Many people who are new to the forex market do not understand the margin requirements in a proper manner. They feel that it requires a lot of money in order to buy currency futures. However, you need to understand that when you are trading derivatives in any segment, there is no need to pay the full amount for the deal. You will have to pay the margin amount that is prescribed by the exchange in order to buy or sell the futures. This will change on a regular basis slightly depending on the volatility of the  markets. For this reason, you need to check with your broker with regards to knowing the exact margin required for trading currency futures.


How to check the margin required for currency futures?


The first thing you need to remember while trading currency futures is that the lots will be available in fixed quantity as assigned by the exchange. You will have to buy the futures in the same multiples as prescribed by the exchange. The stock exchange also mandates a minimum margin that has to be collected by the retail traders in order to execute the trade. However, brokers will have some flexibility with regards to intraday trades and they can allot additional margin to certain traders. For this reason, you need to use the currency derivatives margin calculator given by your stock broker.


Why do you need to provide margin?

The broker or company has to get the amount paid to the exchange. The moment one’s bill is generated he may not be able to pay the immediately. In this case the broker has to pay from his pocket. He cannot allow every client to make payment later and hence to get credit and trading one needs to pay certain amount from various clients which is known as a margin amount. On the basis of margin the broker offers credit to the client.


Let us see in a simple way how to use this margin calculator for your everyday trades. The simple thing you need to do in order to know the margin requirements for the currency segment is to visit the official portal of your stock broker. They will update the margin requirements in a detailed manner that will be divided into multiple slots.

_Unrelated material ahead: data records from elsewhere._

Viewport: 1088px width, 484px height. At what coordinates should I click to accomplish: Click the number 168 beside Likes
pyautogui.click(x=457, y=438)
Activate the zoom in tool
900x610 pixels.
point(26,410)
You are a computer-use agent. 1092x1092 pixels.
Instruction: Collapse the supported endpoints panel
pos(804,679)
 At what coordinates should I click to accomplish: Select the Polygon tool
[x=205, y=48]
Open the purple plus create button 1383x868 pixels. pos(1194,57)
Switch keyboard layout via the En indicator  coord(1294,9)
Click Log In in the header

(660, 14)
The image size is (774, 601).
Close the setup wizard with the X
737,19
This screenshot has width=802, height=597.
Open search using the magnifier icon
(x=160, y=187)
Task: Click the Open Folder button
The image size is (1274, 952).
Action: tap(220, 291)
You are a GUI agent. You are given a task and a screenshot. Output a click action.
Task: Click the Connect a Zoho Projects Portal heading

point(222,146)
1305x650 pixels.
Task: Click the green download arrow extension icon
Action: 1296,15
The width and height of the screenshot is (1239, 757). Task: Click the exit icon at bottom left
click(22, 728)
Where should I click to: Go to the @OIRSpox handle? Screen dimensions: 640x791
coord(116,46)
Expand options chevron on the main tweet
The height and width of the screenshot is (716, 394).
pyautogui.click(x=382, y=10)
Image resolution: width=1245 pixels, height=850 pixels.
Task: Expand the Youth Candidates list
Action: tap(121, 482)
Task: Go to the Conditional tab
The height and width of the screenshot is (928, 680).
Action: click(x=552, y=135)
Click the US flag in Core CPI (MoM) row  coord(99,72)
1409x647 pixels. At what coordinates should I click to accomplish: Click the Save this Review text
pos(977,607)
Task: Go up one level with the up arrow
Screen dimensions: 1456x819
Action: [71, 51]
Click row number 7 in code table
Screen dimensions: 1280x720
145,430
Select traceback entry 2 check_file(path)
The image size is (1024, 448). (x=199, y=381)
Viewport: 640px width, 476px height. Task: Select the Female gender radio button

The margin segment implies the full margin you need to pay when you want to carry the position for the next day. However, the MIS and other segments are meant for the intraday trades and the margin charged for this segment will be much lesser than the full margin required for carrying your position overnight.


In this way, using the margin calculator will give you a complete idea about how much money you need for executing the currency future deals in the market. You need to remember that volatility in the market may change the margin requirements suddenly and you have to check the official portal of your service provider everytime you want to execute the deal.